▶ Exercise text
........

In a review carried out by Investors’ Chronicle, it was reported that several blue-chip companies and their subsidiaries have been taking far longer on average to pay invoices than before the pandemic.

There is a concern that large companies could be passing the burden of the economic crisis onto smaller businesses.

Before these figures were published, SME business leaders were already warning that payment standards had slipped since coronavirus hit.

According to a survey in July by the Federation of Small Businesses (FSB), about 62 percent of companies received late or frozen payments in the wake of the Covid-19 outbreak.

At the start of 2021, an estimated £23bn-worth of late invoices remained unpaid across the UK.

Mike Cherry, head of the FSB, said the pandemic has only deepened a “late payment crisis” that was stifling the UK economy long before 2020.

According to the FSB, about 50,000 firms a year close annually due to late payments.

In contrast, the new more flexible approach to supplier relationships after several years of regulatory oversight combined to broadly improve grocers’ payment terms in 2020.

A decade ago, supermarkets’ use of negative working capital – whereby payment is withheld until supplied goods are sold – was a source of considerable concern and debate.

This prompted the government to set up the Groceries Code Adjudicator to oversee grocers’ fair treatment of suppliers.

This has been reflected since the beginning of the pandemic – in the first six months, Tesco’s food sourcing arm took an average of 11 days to pay its suppliers and paid 100 percent of invoices within 30 days.

This followed a pledge at the start of the pandemic to pay almost 2,000 of its smallest suppliers immediately, instead of its ordinary policy of 14 days.

In the same period in 2019, suppliers to Tesco’s food sourcing business were paid within 30 days seven times out of 10, with an average wait time of 29 days.

........

▶ Listed records
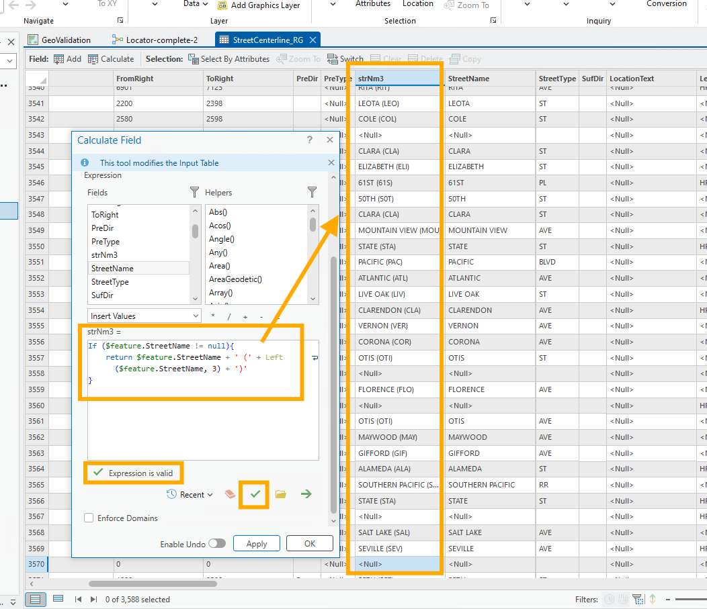Show selected records view button
This screenshot has width=707, height=609.
pos(58,599)
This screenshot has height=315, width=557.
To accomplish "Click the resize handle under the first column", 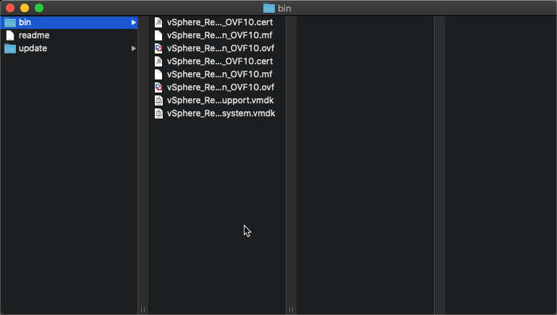I will [143, 310].
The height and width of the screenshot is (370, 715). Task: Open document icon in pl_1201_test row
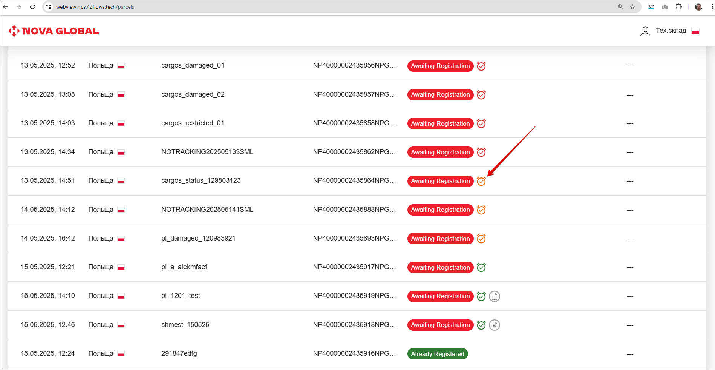click(494, 296)
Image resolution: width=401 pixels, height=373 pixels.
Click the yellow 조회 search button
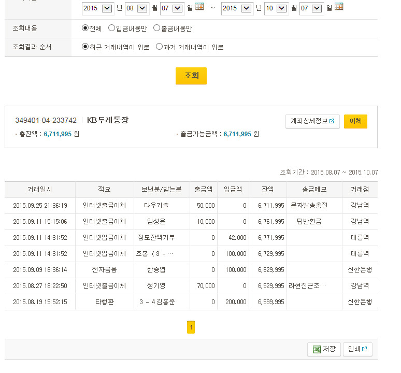[191, 76]

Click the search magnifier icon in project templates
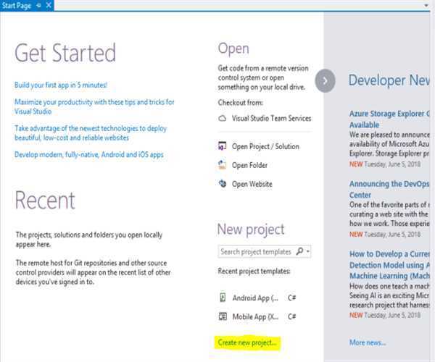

........

▶ Questions to answer
A – Translate into French this sentence from the text on late payments: "There is a concern that large companies could be passing the burden of the economic crisis onto smaller businesses."
B – From the text on late payments, transcribe the portion starting with "At the start of 2021, an" and going on through "to late payments.".

▶ Your responses
A – Il existe une inquiétude quant au fait que les grandes entreprises pourraient reporter le fardeau de la crise économique sur les petites entreprises.

B –
At the start of 2021, an estimated £23bn-worth of late invoices remained unpaid across the UK.

Mike Cherry, head of the FSB, said the pandemic has only deepened a “late payment crisis” that was stifling the UK economy long before 2020.

According to the FSB, about 50,000 firms a year close annually due to late payments.